The Marsh Collection About George Perkins Marsh

George Perkins Marsh was born in Woodstock, Vermont, in 1801. He served as a Whig representative in Congress from 1843 to 1849. As a congressman he actively participated in the debates and discussions that formed the Smithsonian, and he was a member of the Smithsonian Board of Regents from 1847 to 1849. He received a diplomatic appointment from President Zachary Taylor as U.S. minister to Turkey in 1849, where he remained through 1854. He then returned to Vermont for a few years, and in 1861 President Abraham Lincoln appointed him U.S. minister to Italy, where he served until his death in 1882. During his lifetime he was renowned as a lawyer and linguist, but today he is best known as the guiding spirit of the American environmental movement due to his influential book, Man and Nature; or, Physical Geography as modified by human action, first published in 1864.

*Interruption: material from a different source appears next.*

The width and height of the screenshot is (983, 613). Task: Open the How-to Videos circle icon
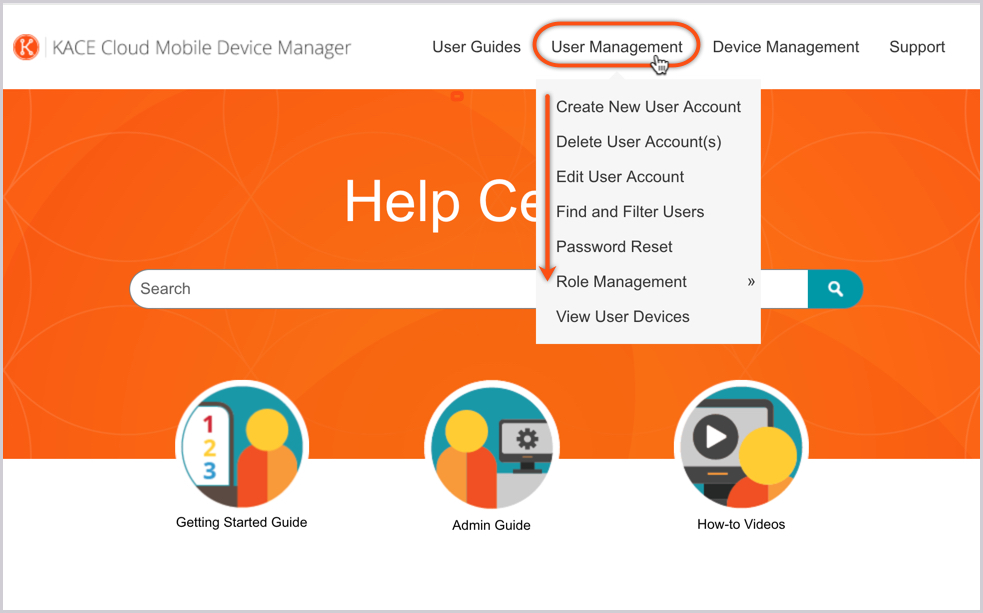(741, 446)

Daguerreotype of Marsh family, ca 1849. Library of Congress DAG no. 231.
George Perkins Marsh, seated at the left, was a Whig Congressman from Vermont, 1843-1849, as well as a U.S. minister to Turkey and Italy. Caroline Crane Marsh: Marsh's second wife, was a writer and is seated. Lucy Crane: sister of Caroline Crane Marsh, stands.

Marsh was an avid reader from boyhood. He began buying books while a student at Dartmouth College, from which he graduated in 1820. By the late 1830s, when he was practicing law in Burlington, Vermont, he had begun to form a print collection to illustrate the progressive stages in the history of engraving. Although the cultural values that prints represented were acknowledged and shared by many members of antebellum society, Marsh collected prints somewhat earlier—and much more avidly—than most Americans. His natural inclination for study, analysis, and the comparison of proofs, together with his acquisition of European Old Master prints, distinguished him from most American art lovers. Even without many opportunities to see other collections, he managed through his voracious reading to acquire specialist knowledge and to develop strict criteria for judging the quality of impressions.

Most of Marsh’s contemporaries who collected prints did so as a result of foreign travel, but Marsh did not acquire his prints—or even his taste for them—while on the Grand Tour. He did not visit Europe until after he sold the collection to the Smithsonian. His strong scholarly interests in art, languages, and medieval literature led him to patronize East Coast book dealers who specialized in foreign-language titles. Some of these firms imported art books that developed his interest in prints. They supplied Marsh with European catalogs and collectors’ manuals that advised him on which prints to acquire and informed his growing connoisseurship.